Dès lors, l'extraordinaire construction du récit, avec ses bifurcations, ses éléments de puzzle qui ne se raccordent pas, ses personnages nombreux et à double fond, dépasse le simple exercice de virtuosité. Cette confusion, dans laquelle le réalisateur (et le spectateur) ne s'égare jamais, constitue la matière même du film, et son enjeu. Elle traduit beaucoup plus qu'une grande habileté : une conscience. Tout comme sont d'une impressionnante rigueur les partis pris de mise en scène, fuyant les affectations de la "belle image" pour chercher ce qui grince et révèle, collant aux personnages dans le mouvement et le tremblé de leurs élans ou de leurs refoulements, inventant un hors-champ d'une stupéfiante richesse.

Cette justesse de la réalistaion permet, réussite rare, qu'aucun niveau du récit ne soit illustratif, que chaque genre (le film d'espionnage, la chronique sentimentale, la réflexion politique, le thriller) existe à part entière, possède sa dynamique et sa tonalité, au lieu de servir de métaphore à un hypothétique "grand sujet".

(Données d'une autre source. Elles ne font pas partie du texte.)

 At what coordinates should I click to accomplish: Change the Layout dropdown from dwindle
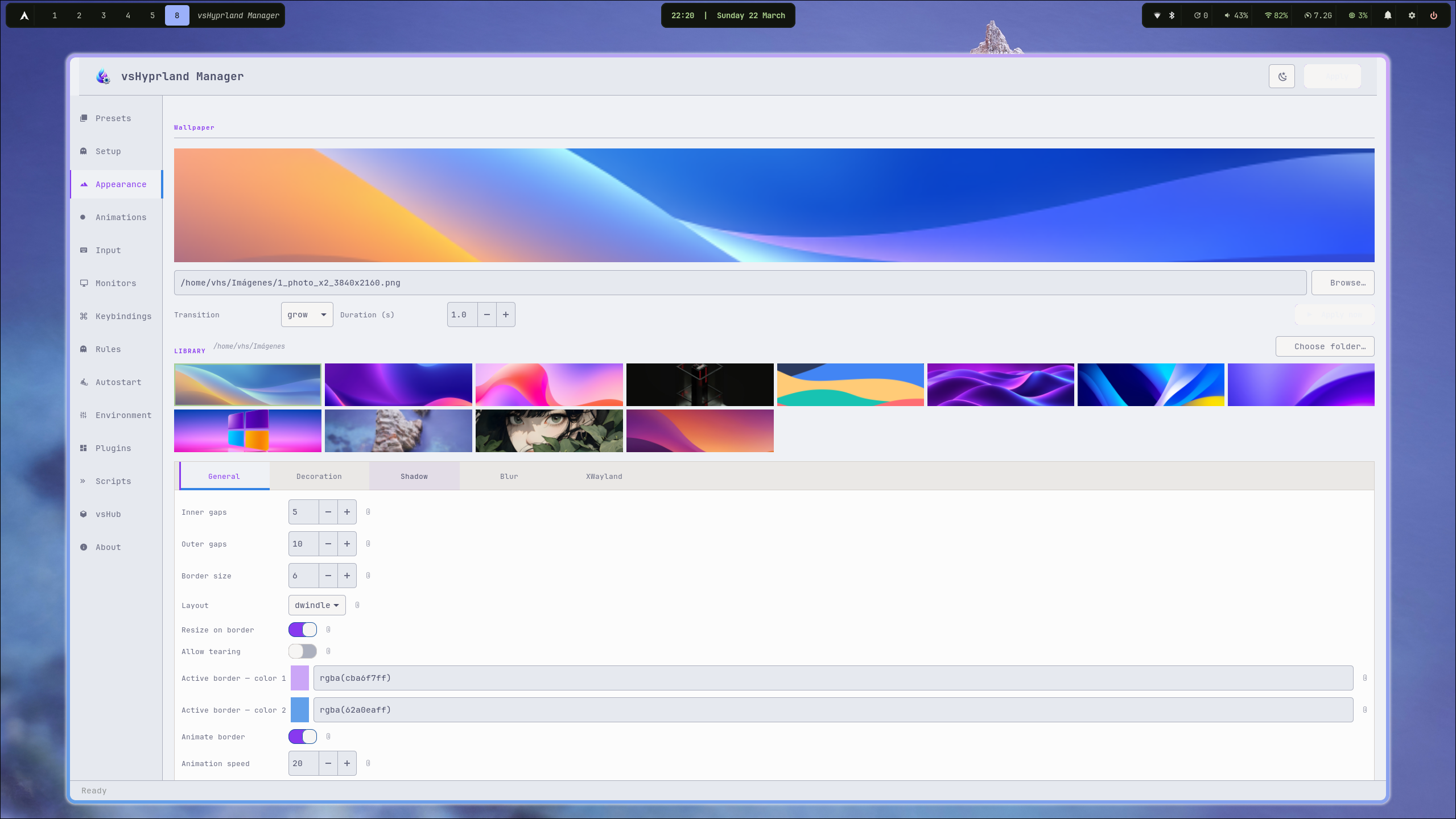pyautogui.click(x=316, y=605)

Aux premières images de La Sentinelle, un comparse raconte comment, à Yalta, Staline et Churchill profitèrent de l'absence de Roosevelt pour se partager l'Europe, en un sidérant marchandage d'épiciers mégalomanes. Cette absence des Américains donne forme à tout le film : il y a belle lurette qu'on n'avait vu un film, européen en tout cas, aussi radicalement étranger aux codes hollywoodiens. Ca ne plaira pas à tout le monde."